On 3/29/20 8:59 PM, Andrii Nakryiko wrote:
> bpf_link abstraction itself was formalized in [0] with justifications for why
> its semantics is a good fit for attaching BPF programs of various types. This
> patch set adds bpf_link-based BPF program attachment mechanism for cgroup BPF
> programs.
> 
> Cgroup BPF link is semantically compatible with current BPF_F_ALLOW_MULTI
> semantics of attaching cgroup BPF programs directly. Thus cgroup bpf_link can
> co-exist with legacy BPF program multi-attachment.
> 
> bpf_link is destroyed and automatically detached when the last open FD holding
> the reference to bpf_link is closed. This means that by default, when the
> process that created bpf_link exits, attached BPF program will be
> automatically detached due to bpf_link's clean up code. Cgroup bpf_link, like
> any other bpf_link, can be pinned in BPF FS and by those means survive the
> exit of process that created the link. This is useful in many scenarios to
> provide long-living BPF program attachments. Pinning also means that there
> could be many owners of bpf_link through independent FDs.
> 
> Additionally, auto-detachmet of cgroup bpf_link is implemented. When cgroup is
> dying it will automatically detach all active bpf_links. This ensures that
> cgroup clean up is not delayed due to active bpf_link even despite no chance
> for any BPF program to be run for a given cgroup. In that sense it's similar
> to existing behavior of dropping refcnt of attached bpf_prog. But in the case
> of bpf_link, bpf_link is not destroyed and is still available to user as long
> as at least one active FD is still open (or if it's pinned in BPF FS).
> 
> There are two main cgroup-specific differences between bpf_link-based and
> direct bpf_prog-based attachment.
> 
> First, as opposed to direct bpf_prog attachment, cgroup itself doesn't "own"
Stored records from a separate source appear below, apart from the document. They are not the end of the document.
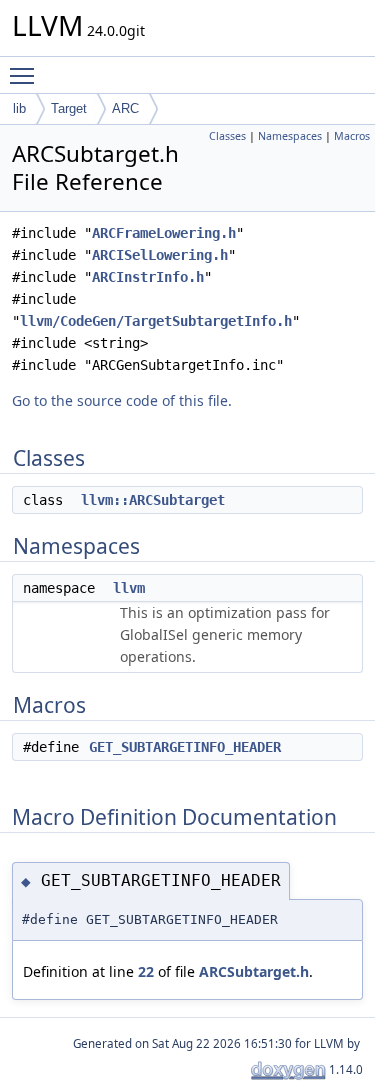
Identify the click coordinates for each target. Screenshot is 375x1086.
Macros (352, 136)
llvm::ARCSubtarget (153, 500)
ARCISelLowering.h (160, 255)
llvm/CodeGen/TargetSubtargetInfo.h (156, 321)
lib (19, 108)
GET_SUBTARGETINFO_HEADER (185, 747)
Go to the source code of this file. (122, 400)
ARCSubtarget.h (254, 971)
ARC (125, 108)
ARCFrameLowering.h (164, 233)
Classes (227, 136)
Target (69, 108)
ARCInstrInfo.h (148, 277)
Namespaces (290, 136)
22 (146, 971)
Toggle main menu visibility (26, 75)
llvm (129, 588)
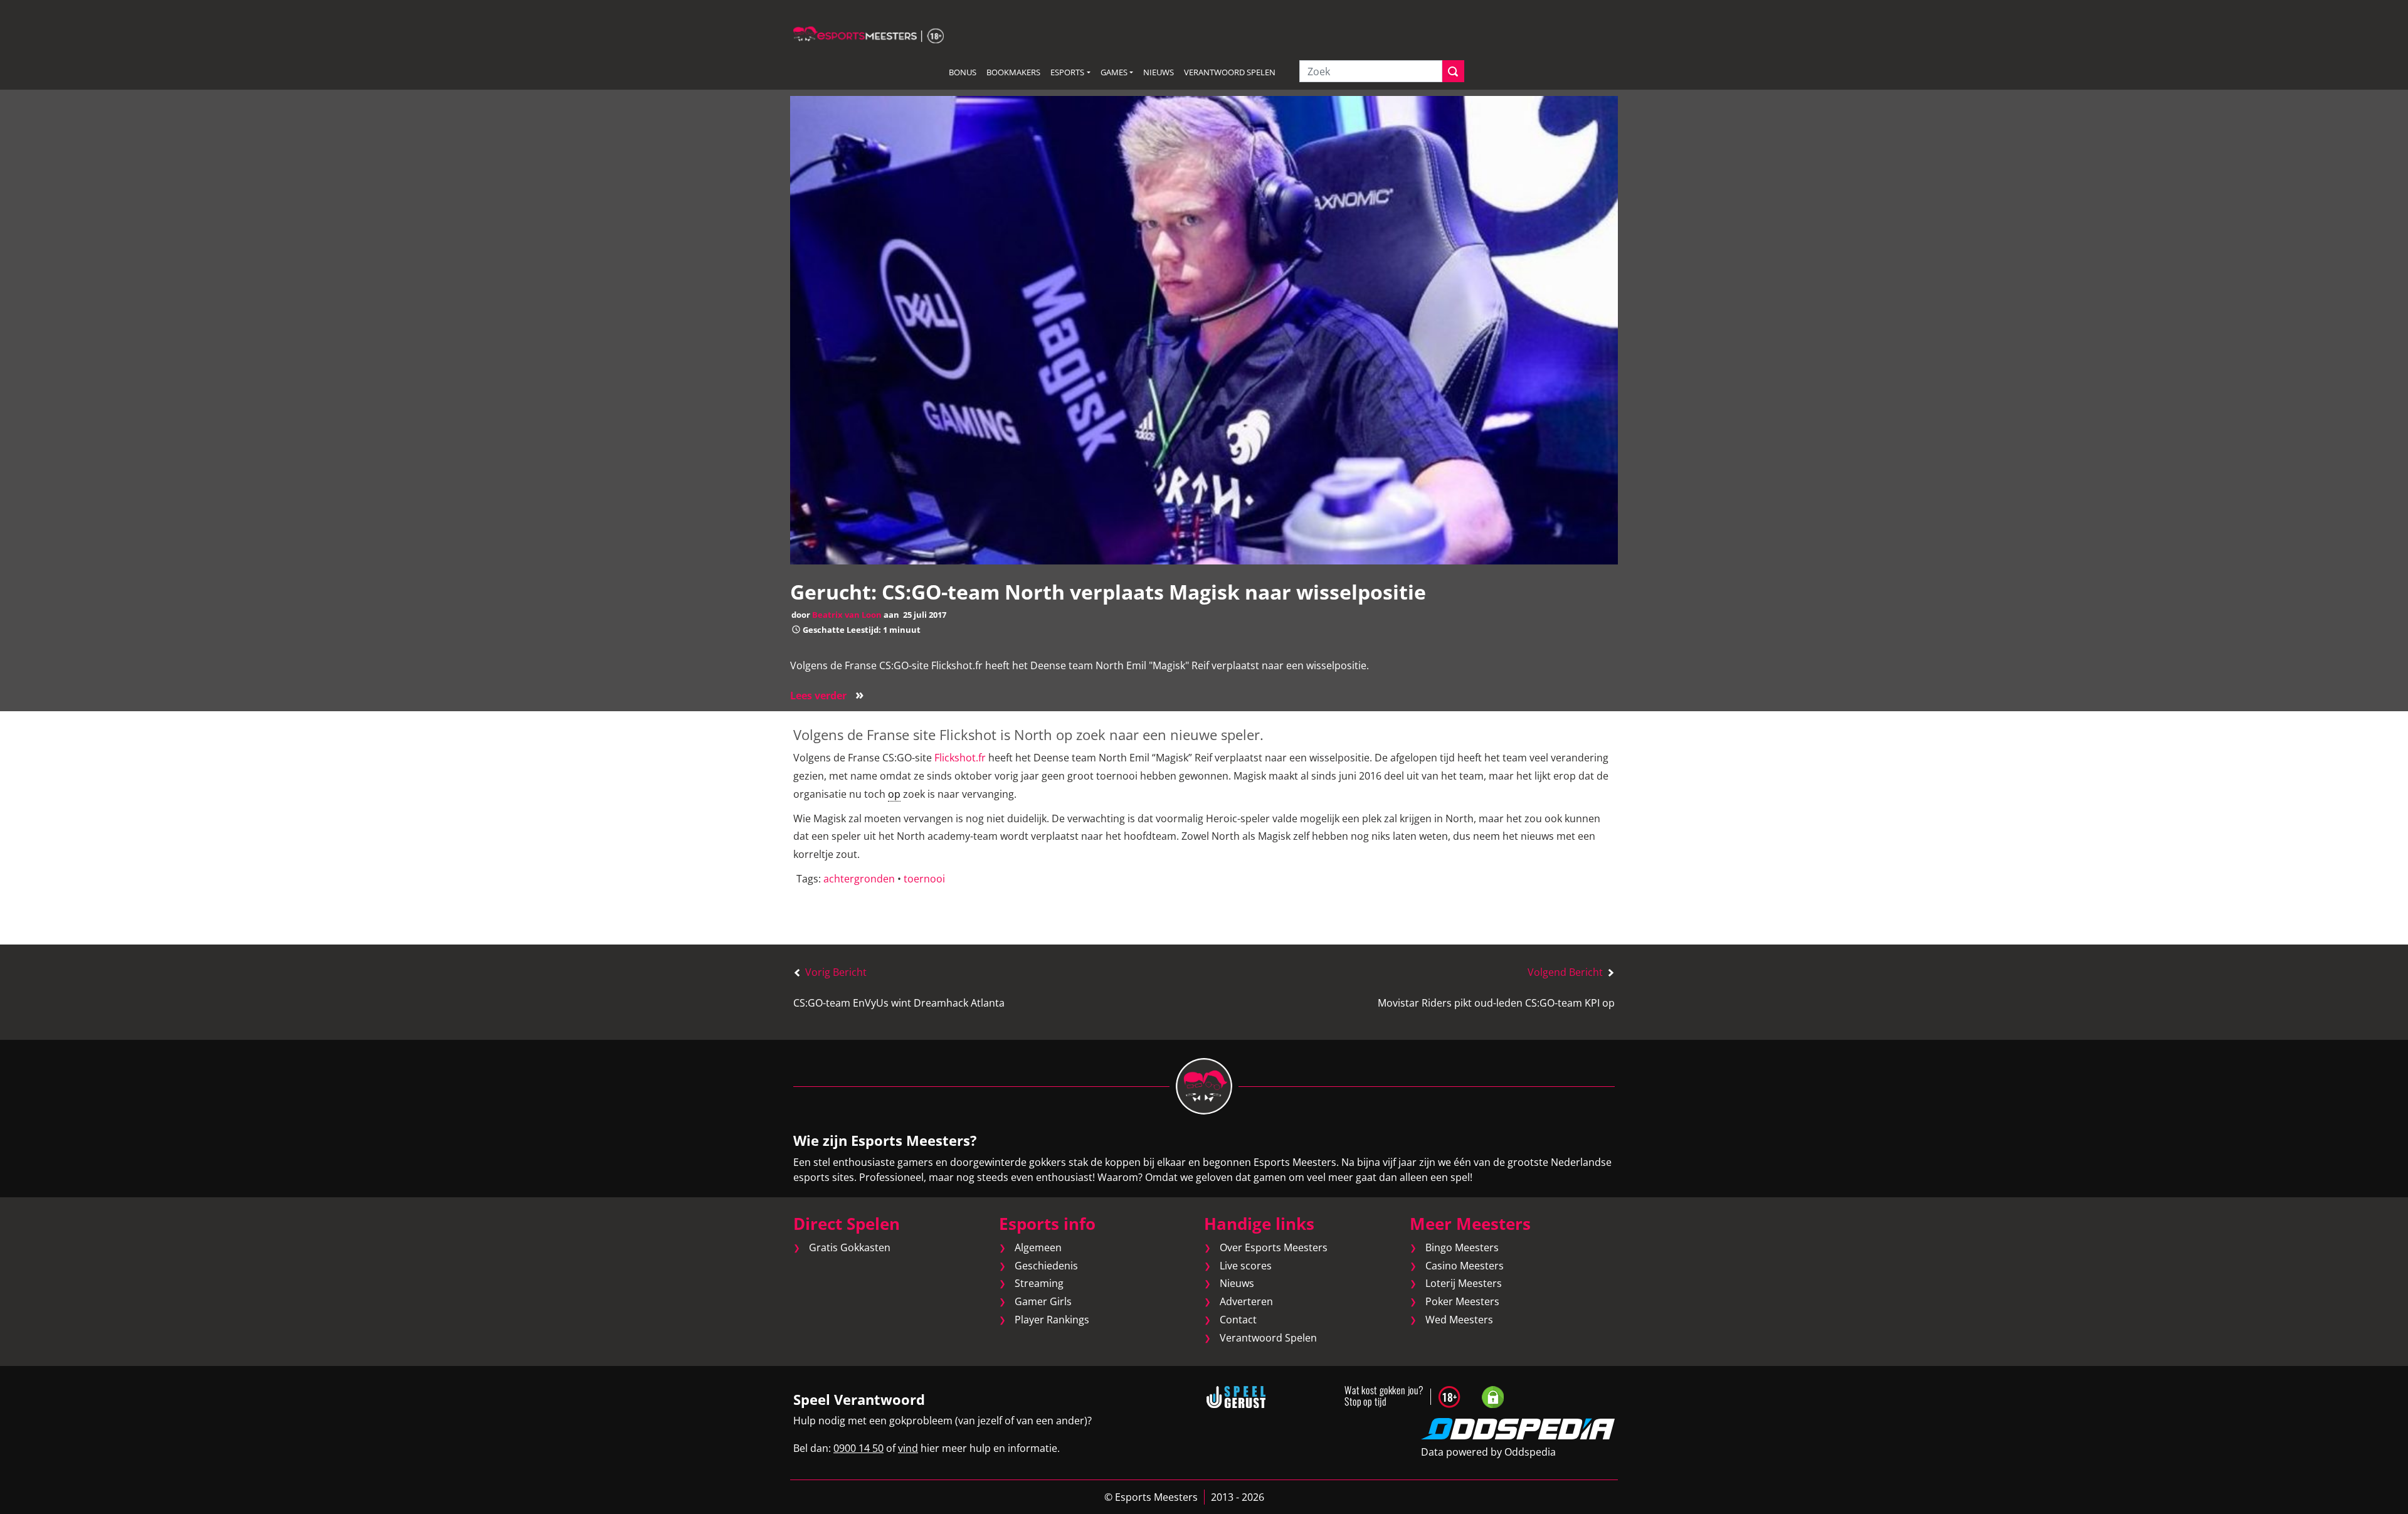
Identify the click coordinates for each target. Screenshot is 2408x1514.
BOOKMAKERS (1013, 72)
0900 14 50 (858, 1448)
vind (908, 1448)
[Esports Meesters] (868, 34)
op (894, 794)
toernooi (924, 879)
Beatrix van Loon (847, 614)
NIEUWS (1158, 72)
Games (1114, 72)
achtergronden (859, 879)
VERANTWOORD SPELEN (1229, 72)
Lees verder (827, 695)
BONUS (962, 72)
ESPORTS (1067, 72)
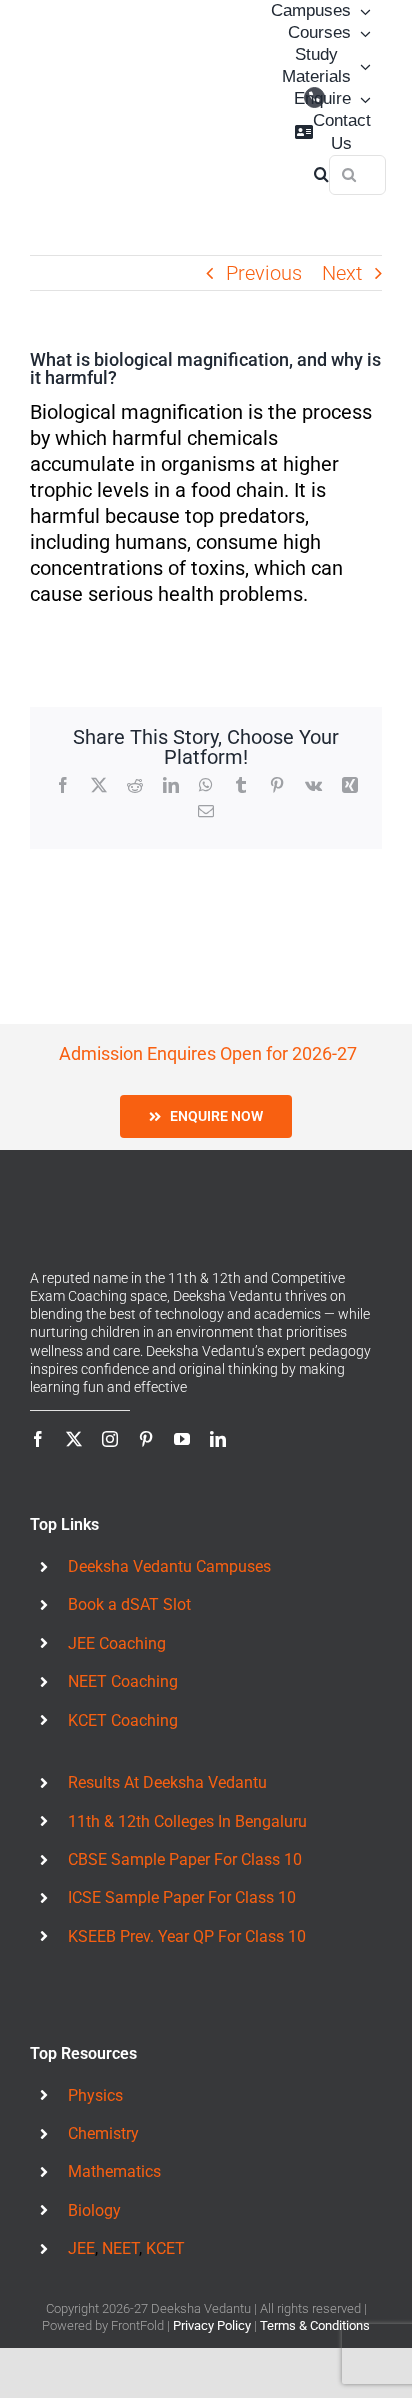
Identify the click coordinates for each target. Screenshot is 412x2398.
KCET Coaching (123, 1689)
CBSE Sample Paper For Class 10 (185, 1829)
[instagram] (110, 1409)
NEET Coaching (123, 1651)
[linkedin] (218, 1409)
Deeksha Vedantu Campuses (169, 1536)
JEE (81, 2218)
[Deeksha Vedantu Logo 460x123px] (80, 92)
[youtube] (182, 1409)
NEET (120, 2218)
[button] (321, 175)
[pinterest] (146, 1409)
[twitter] (74, 1409)
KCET (165, 2218)
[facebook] (38, 1409)
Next (342, 273)
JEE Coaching (117, 1612)
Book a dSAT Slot (129, 1574)
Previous (264, 273)
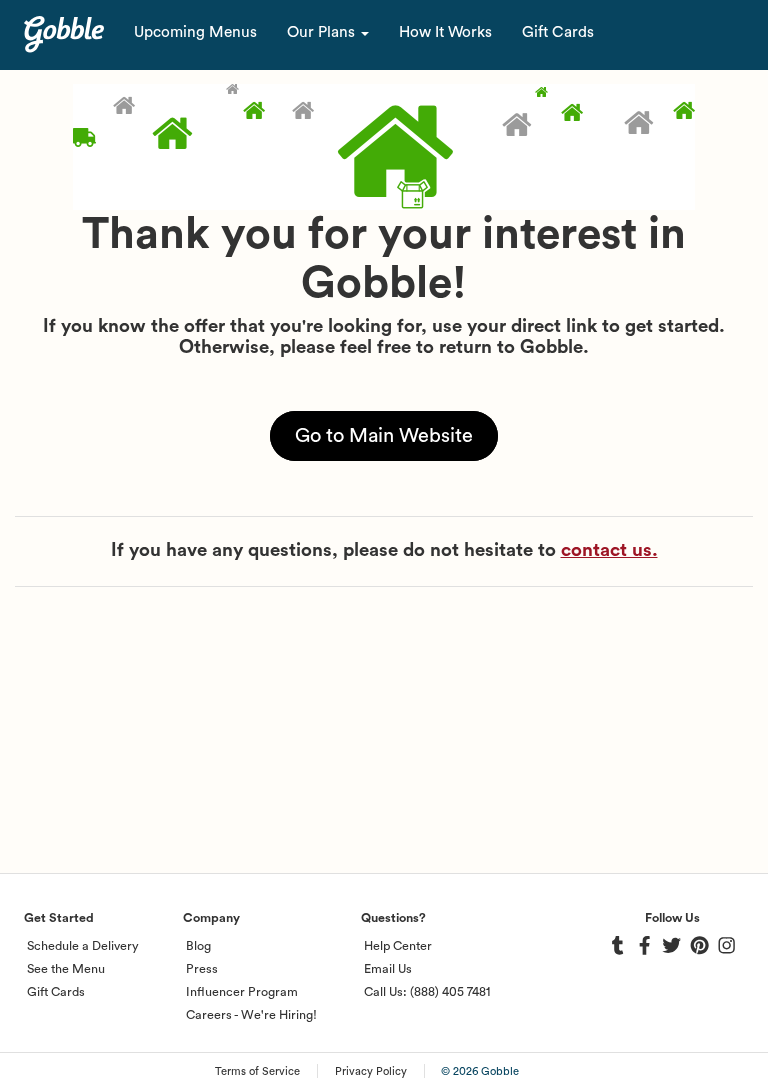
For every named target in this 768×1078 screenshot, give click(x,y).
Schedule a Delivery (83, 946)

> bpf_link, which makes it possible to auto-clean up attached bpf_link when user
> process abruptly exits without explicitly detaching BPF program. This makes
> for a safe default behavior proven in BPF tracing program types. But bpf_link
> doesn't bump cgroup->bpf.refcnt as well and because of that doesn't prevent
> cgroup from cleaning up its BPF state.
> 
> Second, only owners of bpf_link (those who created bpf_link in the first place
> or obtained a new FD by opening bpf_link from BPF FS) can detach and/or update
> it. This makes sure that no other process can accidentally remove/replace BPF
> program.
> 
> This patch set also implements LINK_UPDATE sub-command, which allows to
> replace bpf_link's underlying bpf_prog, similarly to BPF_F_REPLACE flag
> behavior for direct bpf_prog cgroup attachment. Similarly to LINK_CREATE, it
> is supposed to be generic command for different types of bpf_links.
> 

The observability piece should go in the same release as the feature.